* Start Passage *

I'm trying to port a Python program to Haskell, and I'm fairly new to NumPy (which the Python program uses) So I'm wondering why this code isn't equivalent. Here's my Haskell code:
data NNetwork = NNetwork { nlayers :: Int
, sizes :: [Int]
, biases :: [[Float]]
, weights :: [[Float]] }
deriving (Show, Ord, Eq)
buildNetwork :: [Int] -> NNetwork
buildNetwork sizes = NNetwork { nlayers = length sizes
, sizes = sizes
, biases = map (\y -> replicate y (sig . toFloat . rands $ y)) sizes
, weights = map (\y -> replicate y (toFloat $ rands y)) sizes }
feedforward :: NNetwork -> Float -> [[Float]]
feedforward net a = map (equation a) (zip (weights net) (biases net))
toFloat x = fromIntegral x :: Float
sig :: Float -> Float
sig a = 1 / (1 + exp (-a))
rands :: Int -> Int
rands x = (7 * x) `mod` 11
equation :: Float -> ([Float], [Float]) -> [Float]
equation a (w, b) = map sig $ zipWith (+) (dot w (rep w a)) b
where dot = zipWith (*)
rep a b = replicate (length a) b
And the original Python code:
class Network(object):
def __init__(self, sizes):
self.num_layers = len(sizes)
self.sizes = sizes
self.biases = [np.random.randn(y, 1) for y in sizes[1:]]
self.weights = [np.random.randn(y, x)
for x, y in zip(sizes[:-1], sizes[1:])]
def sigmoid(z):
return 1.0/(1.0+np.exp(-z))
def feedforward(self, a):
"""Return the output of the network if "a" is input."""
for b, w in zip(self.biases, self.weights):
a = sigmoid(np.dot(w, a)+b)

* End Passage *
* Start Source material *

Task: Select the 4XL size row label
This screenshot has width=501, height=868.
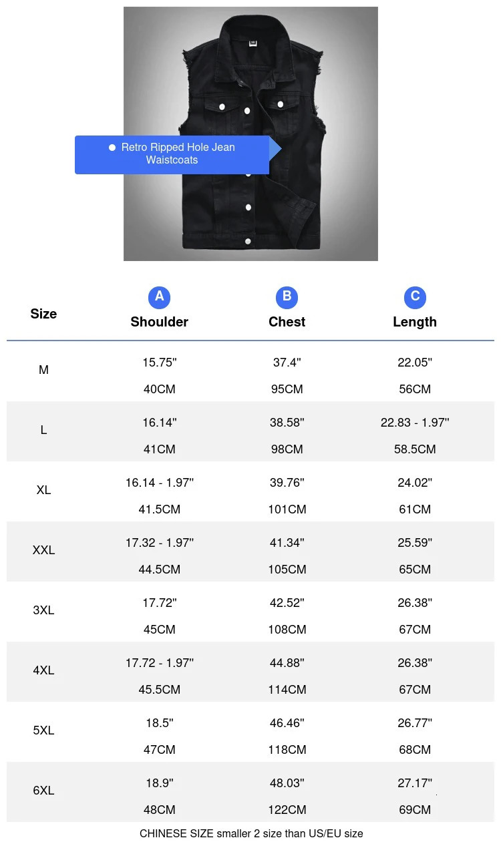Action: pyautogui.click(x=43, y=670)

* End Source material *

### Things to do
a – In the forum post about porting a Python program to Haskell, which library does the original Python program use?
b – Continue the forum post about porting a Python program to Haskell from the point where it stops.

### Answers for the exercise
a – NumPy

b –
return a
I'm trying to port a very simple neural network program from Python to Haskell, because I enjoy Haskell much more. I'm also worried that I'm doing something wrong, because the Haskell code is far more verbose.
- Thanks!
First of all: note that the Python version lacks the equivalent of deriving (Show, Eq, Ord) — try implementing the corresponding __magic__ methods and see how many lines of code are added. Without these, ==, <=, >, as well as print Network() make little to no sense.
Basically the verbosity mainly comes from the type signatures. Also, you can move rands to a where block under buildNetwork and simply completely get rid of toFloat by replacing any calls to toFloat with fromIntegral with no type annotation. Plus perhaps some other tiny refactorings.
In general, you can expect, in some situations, for some things to be somewhat more verbose in languages that are generally much more concise. I'm sure as your neural network program progresses towards a more substantial code base, Haskell will be less verbose than Python, ignoring the possible existence of neural network libraries for Python that might be more mature than their (possibly non-existent) Haskell counterparts.
data NNetwork = NNetwork { nlayers :: Int
, sizes :: [Int]
, biases :: [[Float]]
, weights :: [[Float]] }
deriving (Show, Ord, Eq)
buildNetwork sizes =
NNetwork { nlayers = length sizes
, sizes = sizes
, biases = map (\y -> replicate y (sig . fromIntegral . rands $ y)) sizes
, weights = map (\y -> replicate y (fromIntegral . rands $ y)) sizes }
where rands x = (7 * x) `mod` 11
feedforward net a = map (equation a) (zip (weights net) (biases net))
sig a = 1 / (1 + exp (-a))
equation a (w, b) = map sig $ zipWith (+) (dot w rep) b
where dot = zipWith (*)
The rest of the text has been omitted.